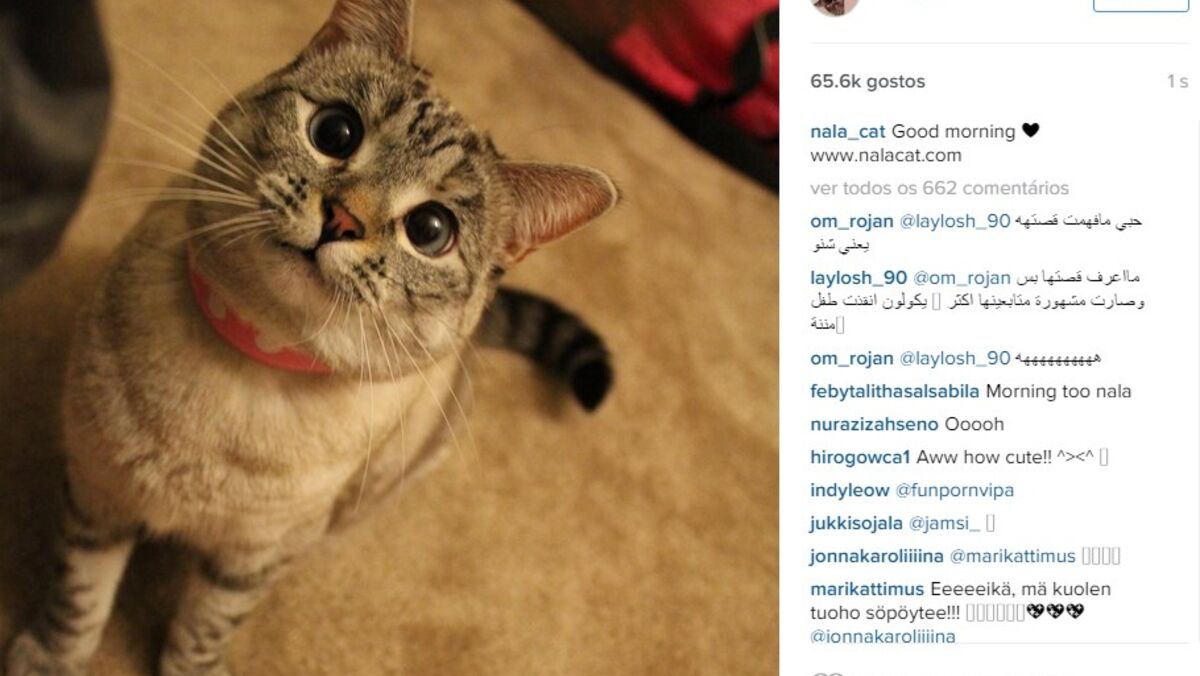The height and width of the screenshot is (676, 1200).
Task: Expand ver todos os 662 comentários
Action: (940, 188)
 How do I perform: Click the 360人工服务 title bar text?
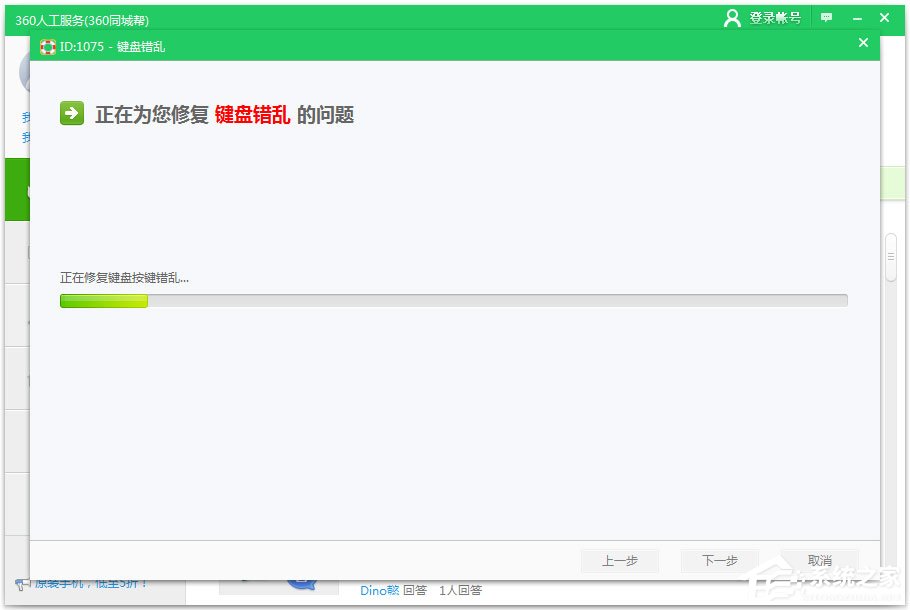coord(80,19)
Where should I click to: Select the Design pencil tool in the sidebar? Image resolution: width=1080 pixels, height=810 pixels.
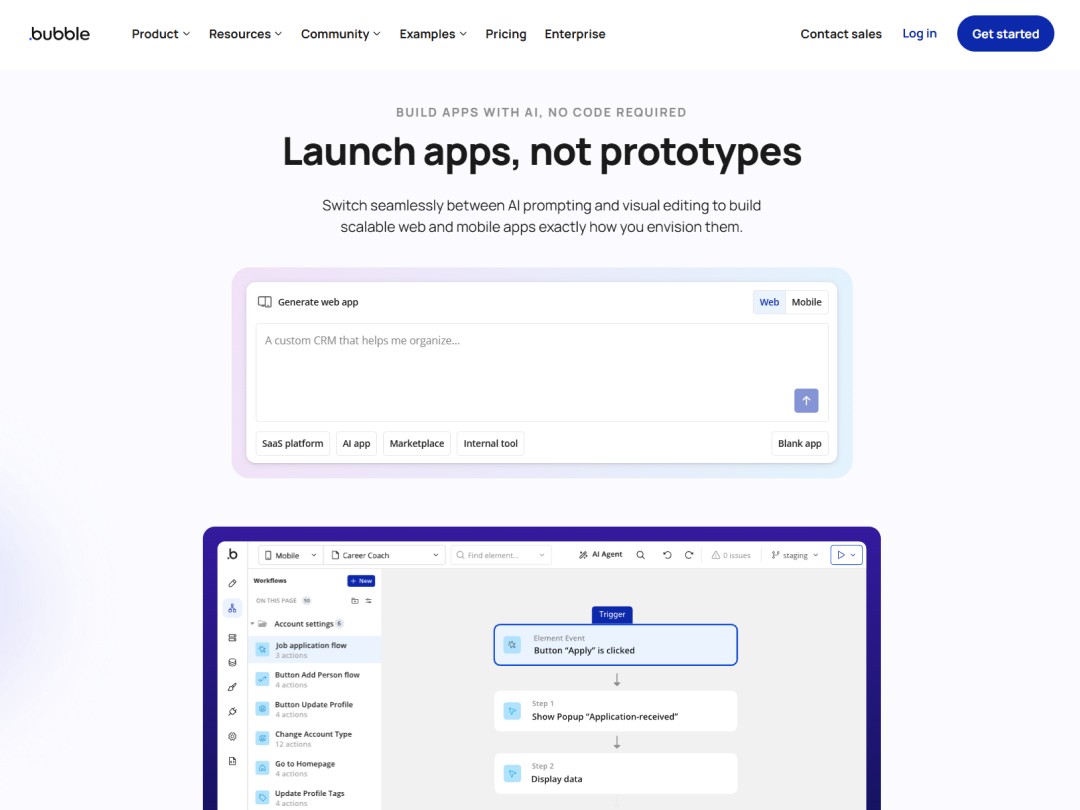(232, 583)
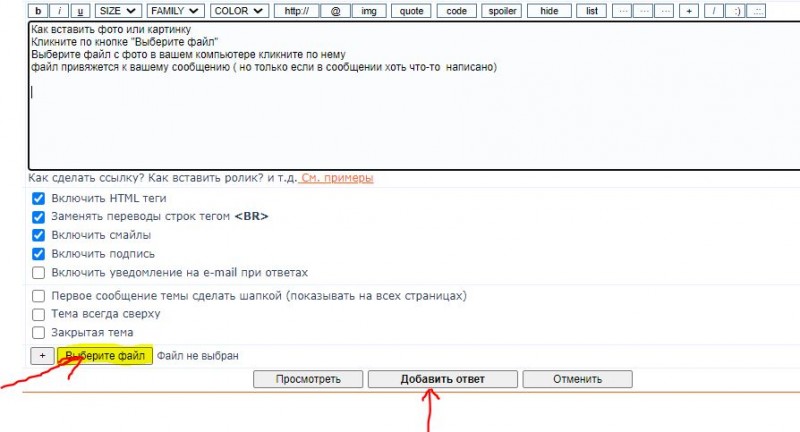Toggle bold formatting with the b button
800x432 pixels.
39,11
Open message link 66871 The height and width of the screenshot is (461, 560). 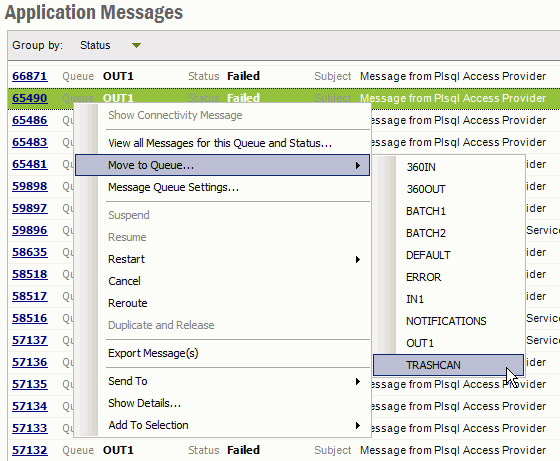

--------------------------------

• _EXERCISE DETAILS_
From the line containing "How do I perform: Click" through the last line of the entries, both included, print each line exactly and omit any picture.

• _ANSWER TO THE PROBLEM_
 How do I perform: Click the 360人工服务 title bar text?
coord(80,19)
Where should I click to: Select the Design pencil tool in the sidebar? Image resolution: width=1080 pixels, height=810 pixels.
(232, 583)
Toggle bold formatting with the b button
800x432 pixels.
39,11
Open message link 66871 The height and width of the screenshot is (461, 560). 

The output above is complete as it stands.